I dont even see how it has anything to do with Computer security one way or the other
and i am not trolling.

However, if we are to discuss what ive seen this week is:

  • I have been here much longer than you have
    and I know more about science than you do kind of nonsense.

Seriosly ?
I am not a scientist but i know bullshit for what it is, and telling trollers to stop trolling by trolling is not very scientific

1&1~=Umm July 10, 2020 4:57 PM

@chris:

“I dont even see how it has anything to do with Computer security one way or the other”

COVID-19 has been the largest shake up of the West in particular the US and Europe in over a century.

Much of the population is not in their normal places of work. Whilst some can not work from home many are trying to.

From an ICT Security point of view this has broken the traditional perimeter security model where internal networks are protected ‘at the gateway’ by Firewalls and other intrusion sensing/preventing devices as well as a uniform AV policy and regular patching.
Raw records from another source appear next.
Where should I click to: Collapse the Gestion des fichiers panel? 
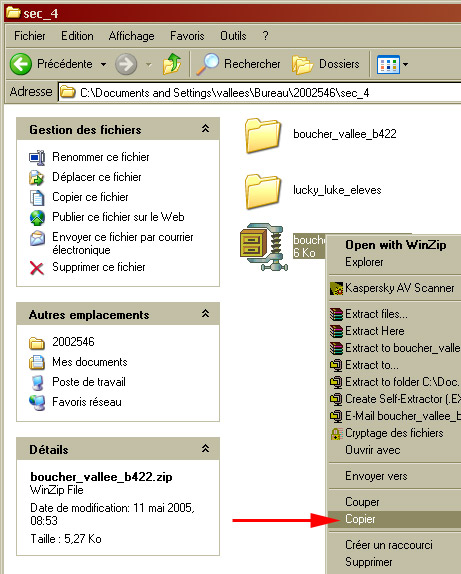(x=205, y=128)
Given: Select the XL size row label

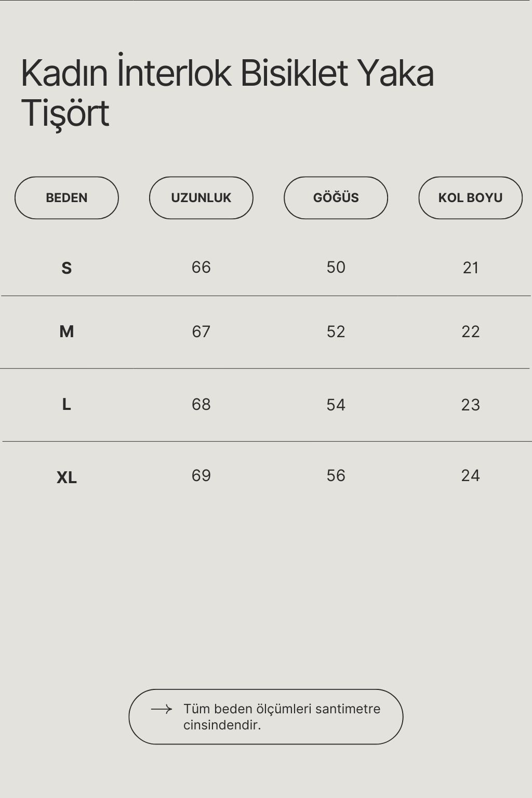Looking at the screenshot, I should pyautogui.click(x=67, y=477).

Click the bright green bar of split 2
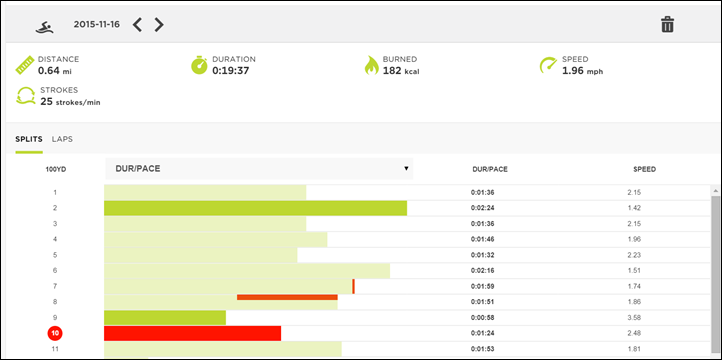[x=256, y=208]
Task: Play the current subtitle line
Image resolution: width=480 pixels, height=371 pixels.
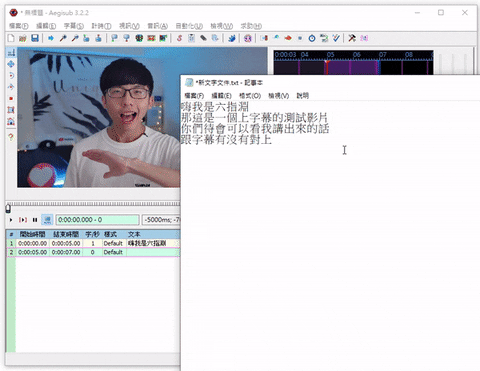Action: [x=23, y=220]
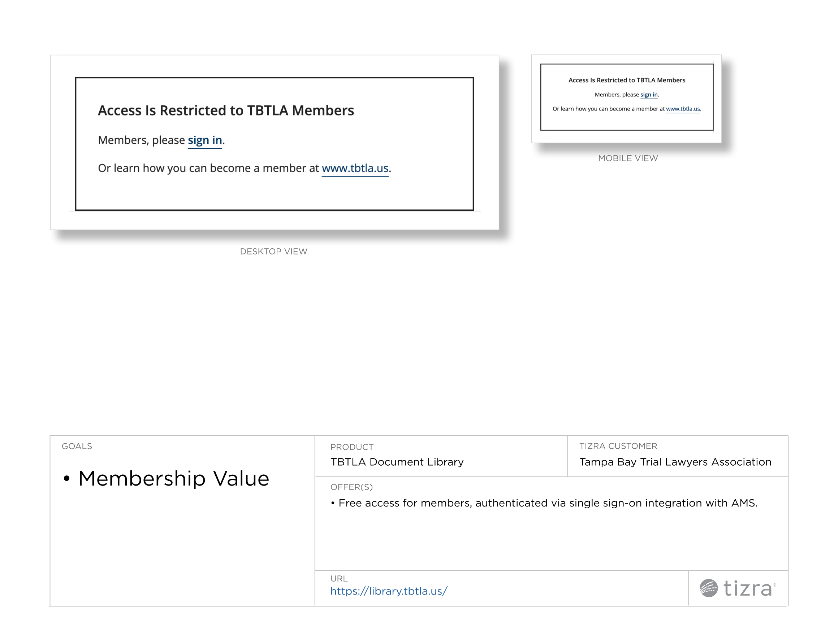Open www.tbtla.us link in mobile view
834x644 pixels.
tap(683, 109)
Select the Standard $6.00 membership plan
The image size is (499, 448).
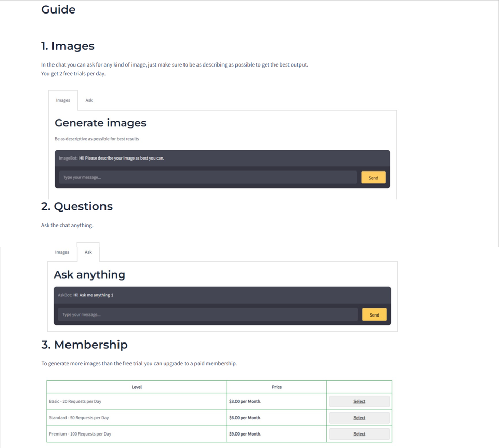coord(359,417)
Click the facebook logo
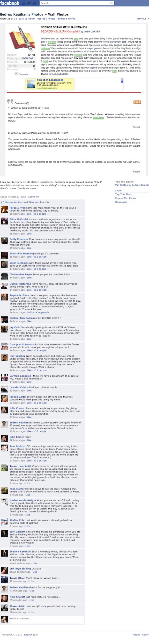The height and width of the screenshot is (644, 149). pyautogui.click(x=10, y=3)
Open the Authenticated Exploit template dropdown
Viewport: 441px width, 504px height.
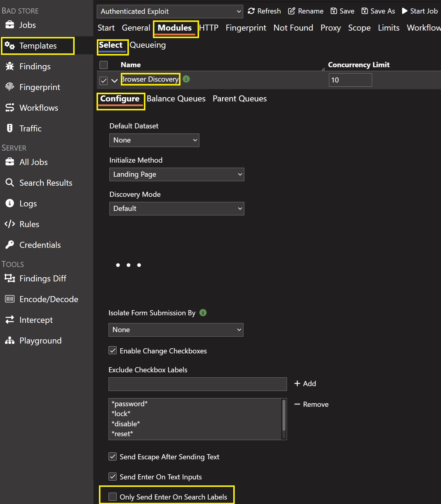(170, 11)
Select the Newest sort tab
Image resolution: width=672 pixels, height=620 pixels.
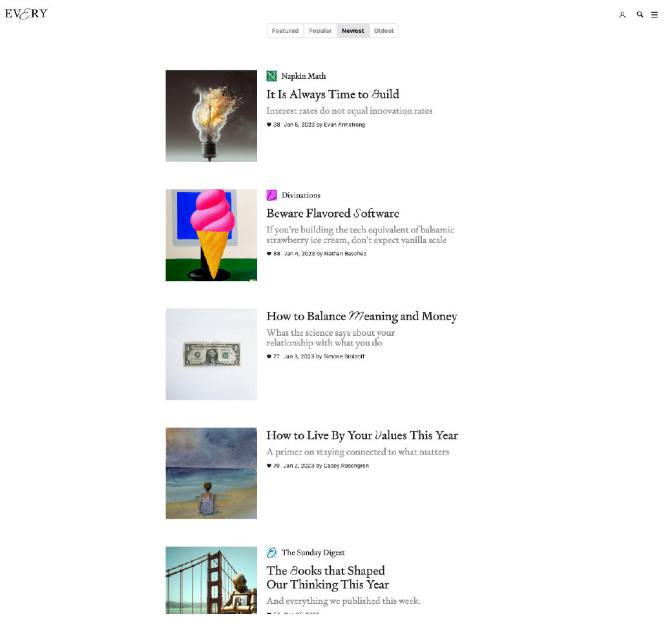pyautogui.click(x=353, y=31)
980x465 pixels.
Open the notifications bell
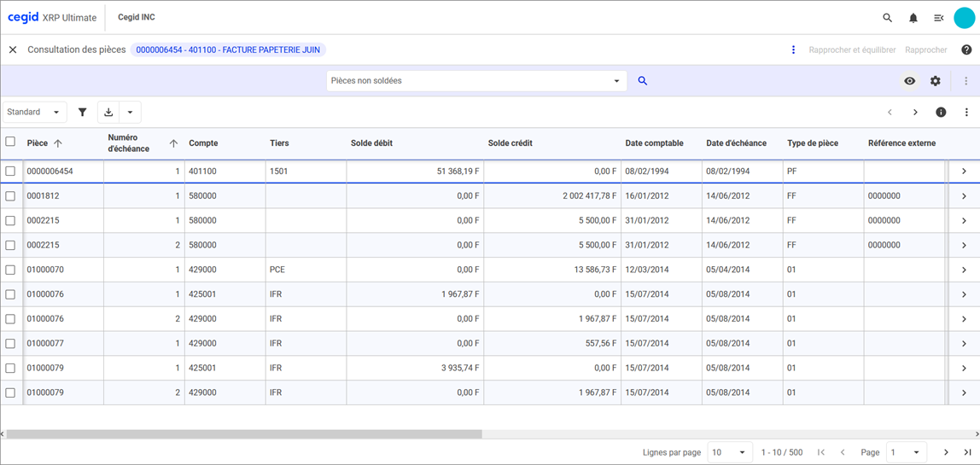(x=913, y=18)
Now workers are on home PCs that are compleate unknowns to the ICT staff especially those responsible for security. Many if not most of those home PCs are way more vulnerable than the office PCs even if they were not behind a security perimeter.

If you think this does not present a major security concern, then I do not know what you think would.

There have been atleast two threads on this blog specifically highlighting security issues and COVID-19. Which you must have seen if you’ve been a regular reader for more than a few months.

Impossibly Stupid July 10, 2020 6:00 PM

the group typically requests hundreds of thousands or even millions of dollars

The group will find a company that is about to complete an acquisition and contact one of its top executives

Dear CEOs with the resources to close multi-million dollar deals:

At least hire an IT staff competent enough to set you up with a disposable email address just for messages related to that transaction. Nobody who isn’t a key player should get it. Ignore (or investigate) any attempts to use a public/published address to gain anything of value.

Peaceforth July 12, 2020 7:28 PM

Don’t these companies have a policy to confirm this kind of high risk activity with a phone call?